If this boy has managed to get an LEA to fund such a provision, then boy oh boy he must deserve it.

My step son has been called a retard. He is unable to retaliate. I'm a gentle Guardianista, but I would retaliate on his behalf in a heartbeat.

Retard?

How dare they. It is the same as, or worse than, overtly racist language.

I won't have it.

Goblinchild · 14/04/2011 00:46

I think a lot of people, myself included, have spent a lot of time and effort and imagination in helping our children to cope with living in a world full of gratuitous unkindness and unpleasant individuals without hitting or being overly violent.
A world where you can be attacked for being different from the norm, although your difference, actions and strange little ways cause no harm to others.
Do you think that your children will grow up to be the manipulative, thoughtless and bullying men that are so often discussed on MN? Why not?
A person who finds it amusing to push someone else to the edge of their control may do the same with a partner or child they have power over.

Diggs · 14/04/2011 00:46

Retired the word retard is just as offensive as names relating to race , thousands of children have to tolerate being called racist names daily yet they dont go around punching people . Thousands of others get called Fatty , Speccy , you name it .

Do you think that either you , or the op , have the right to be extra offended and lash out because you have children with difficultys ? The kids who are being called chink , paki , fatso , slag ect should just put up with it but yours have the right to lash out ?

Cap off to the head my arse . If he was any sort of head they,d have been no name calling in the first place.
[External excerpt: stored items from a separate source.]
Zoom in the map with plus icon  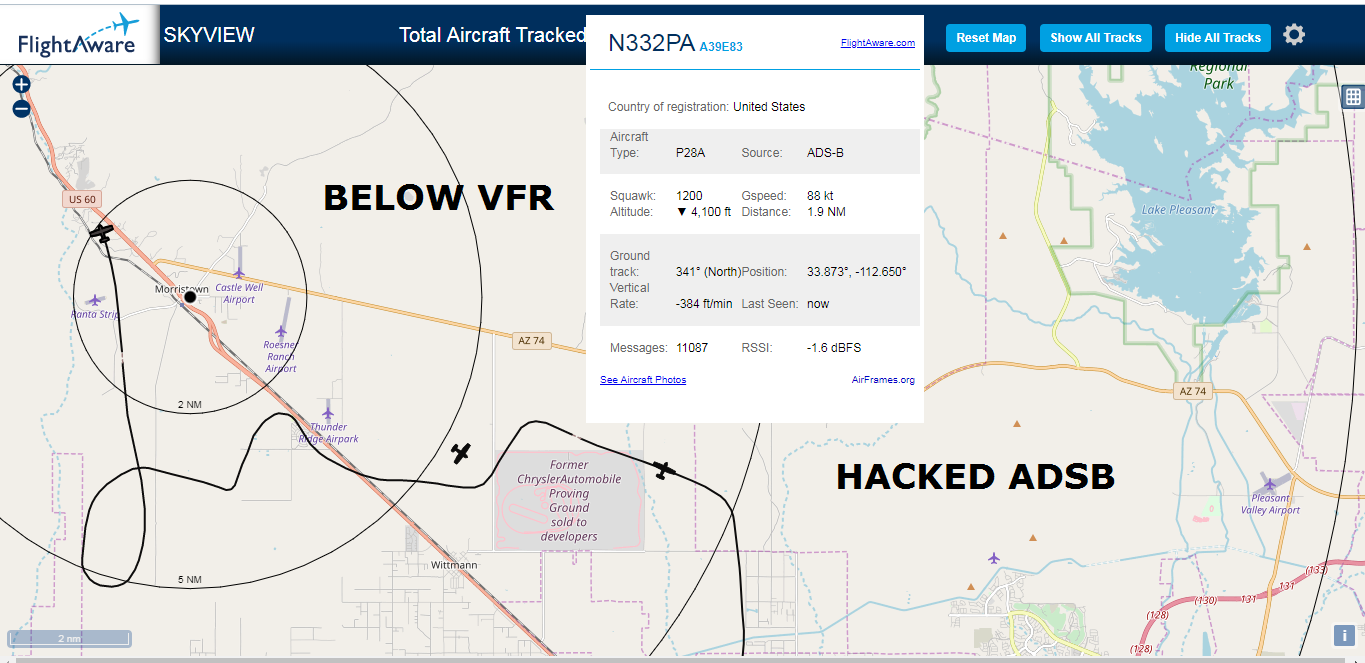21,85
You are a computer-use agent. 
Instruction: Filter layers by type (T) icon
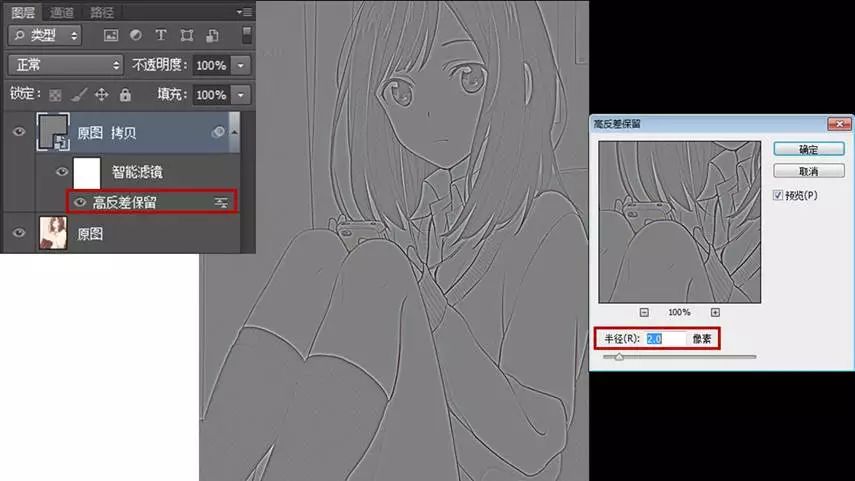click(160, 36)
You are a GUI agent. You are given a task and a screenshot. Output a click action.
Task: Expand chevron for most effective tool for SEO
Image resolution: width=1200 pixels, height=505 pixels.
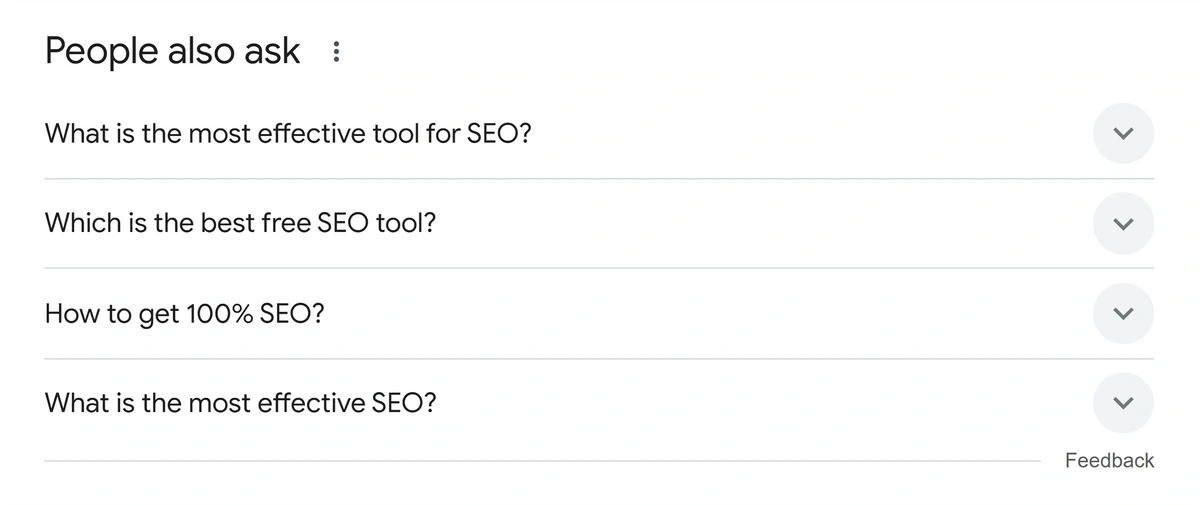click(x=1123, y=134)
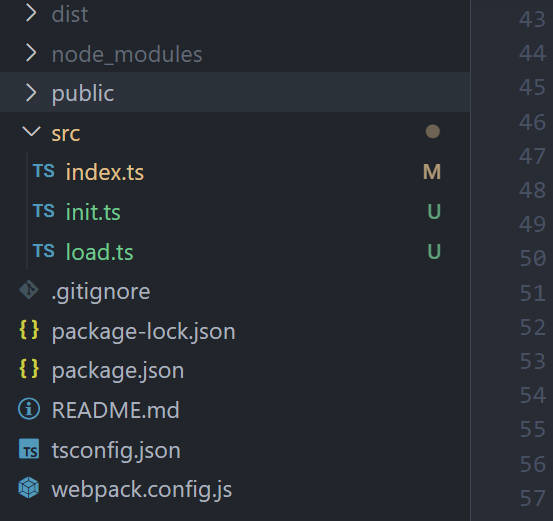Click the TS icon next to init.ts
Viewport: 553px width, 521px height.
tap(44, 211)
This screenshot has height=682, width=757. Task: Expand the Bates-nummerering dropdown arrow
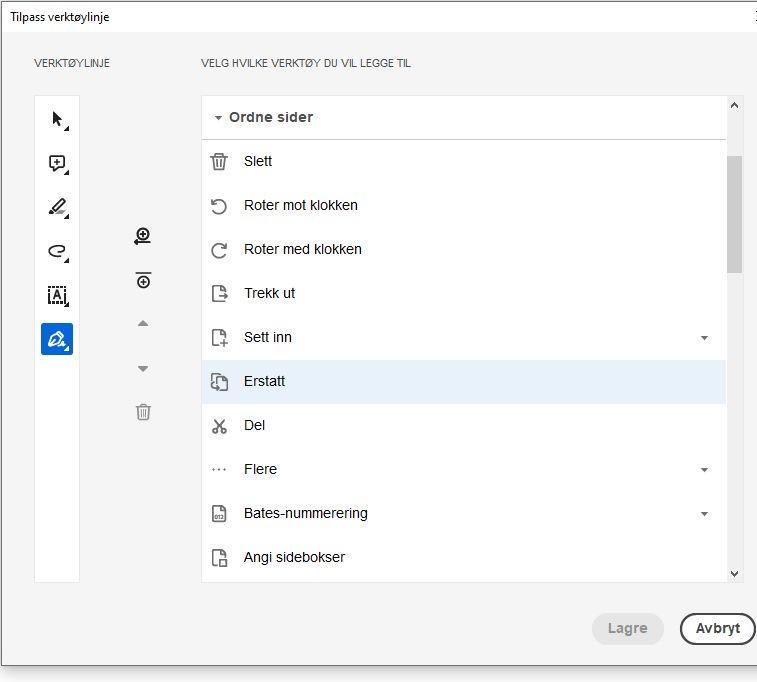704,514
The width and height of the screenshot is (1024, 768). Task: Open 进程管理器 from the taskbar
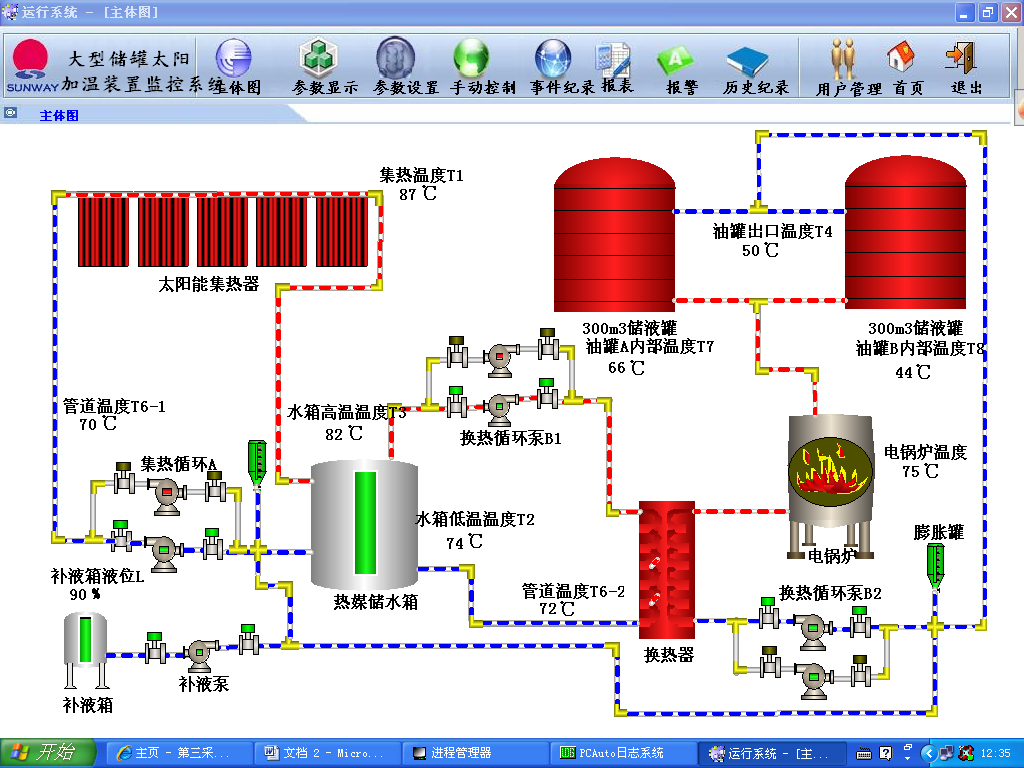(470, 753)
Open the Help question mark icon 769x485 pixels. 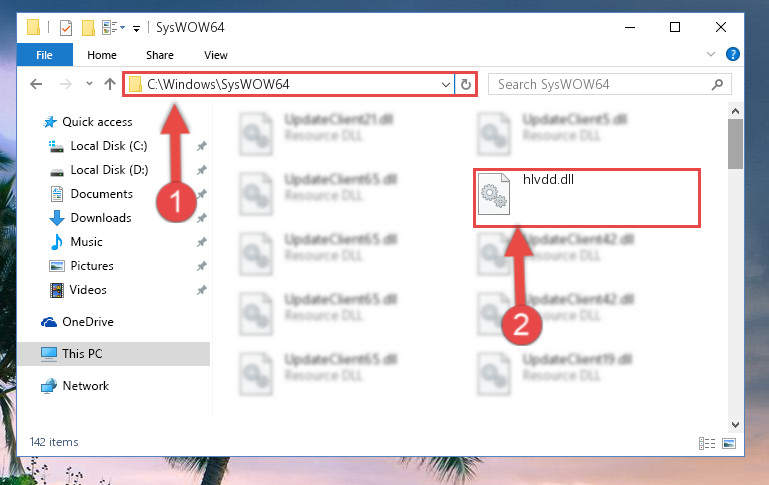click(x=733, y=54)
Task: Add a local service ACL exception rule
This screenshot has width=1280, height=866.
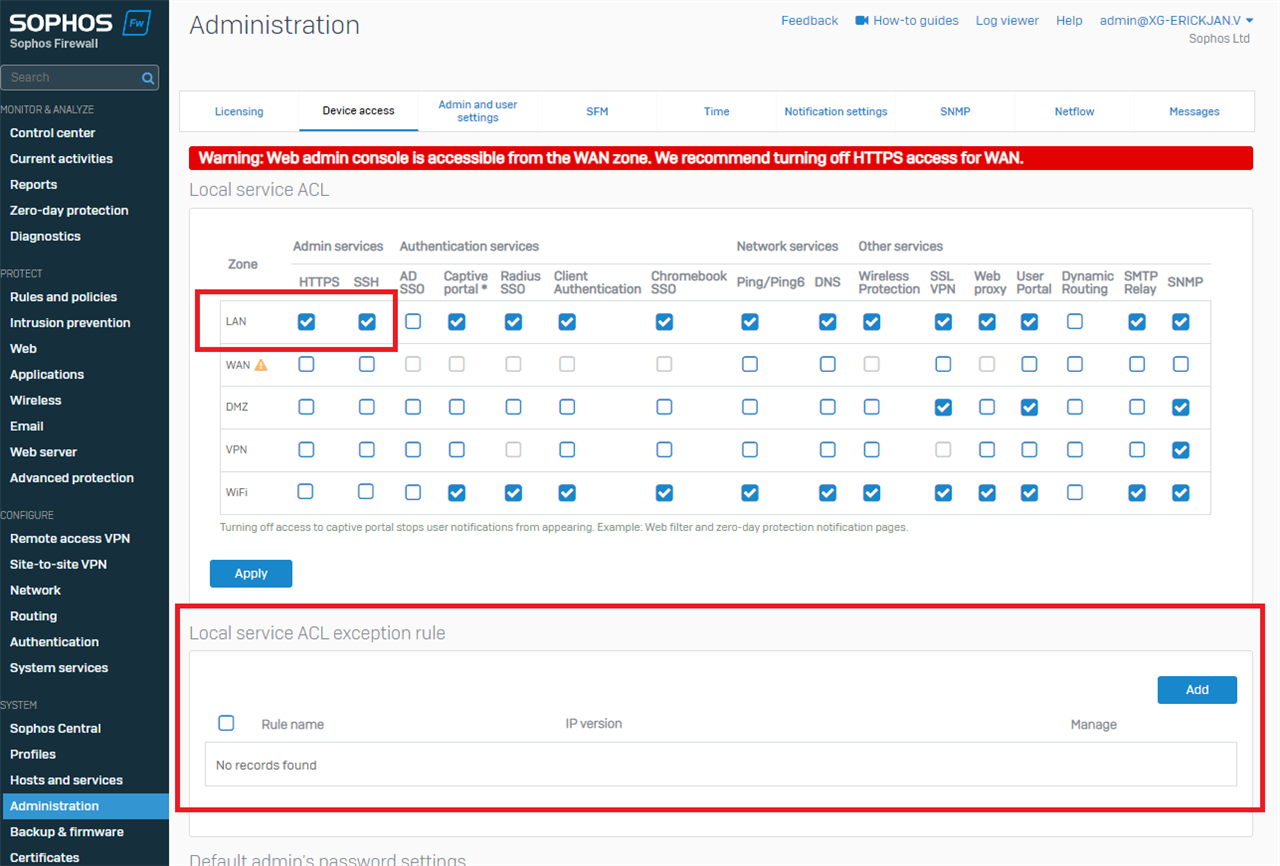Action: (x=1197, y=690)
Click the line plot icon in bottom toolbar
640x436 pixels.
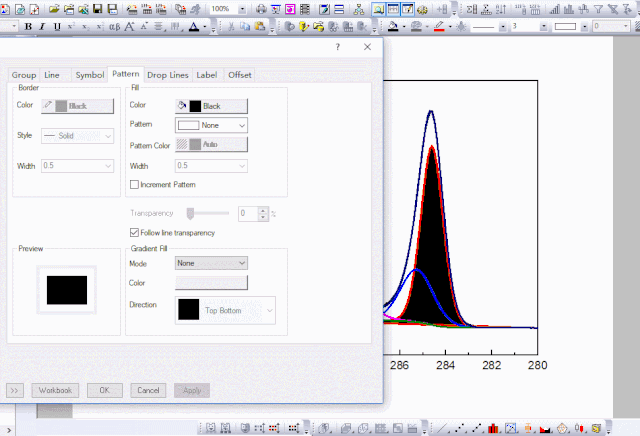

retiredgoth2 · 14/04/2011 00:52

Diggs

Fuck you

fastedwina · 14/04/2011 00:56

And of course i learned to reign in my gob as i grew up in a place where a slap was the first rule of engagement. Tis all a learning curve and not everyone here grew up in the same level of politeness or niceness rather than where being able to physically stand up for yourself was self preservation.

Diggs · 14/04/2011 00:59

Im tempted to say Fuck You right back Retired , but i wont , as i said earlier i object to verbal insults.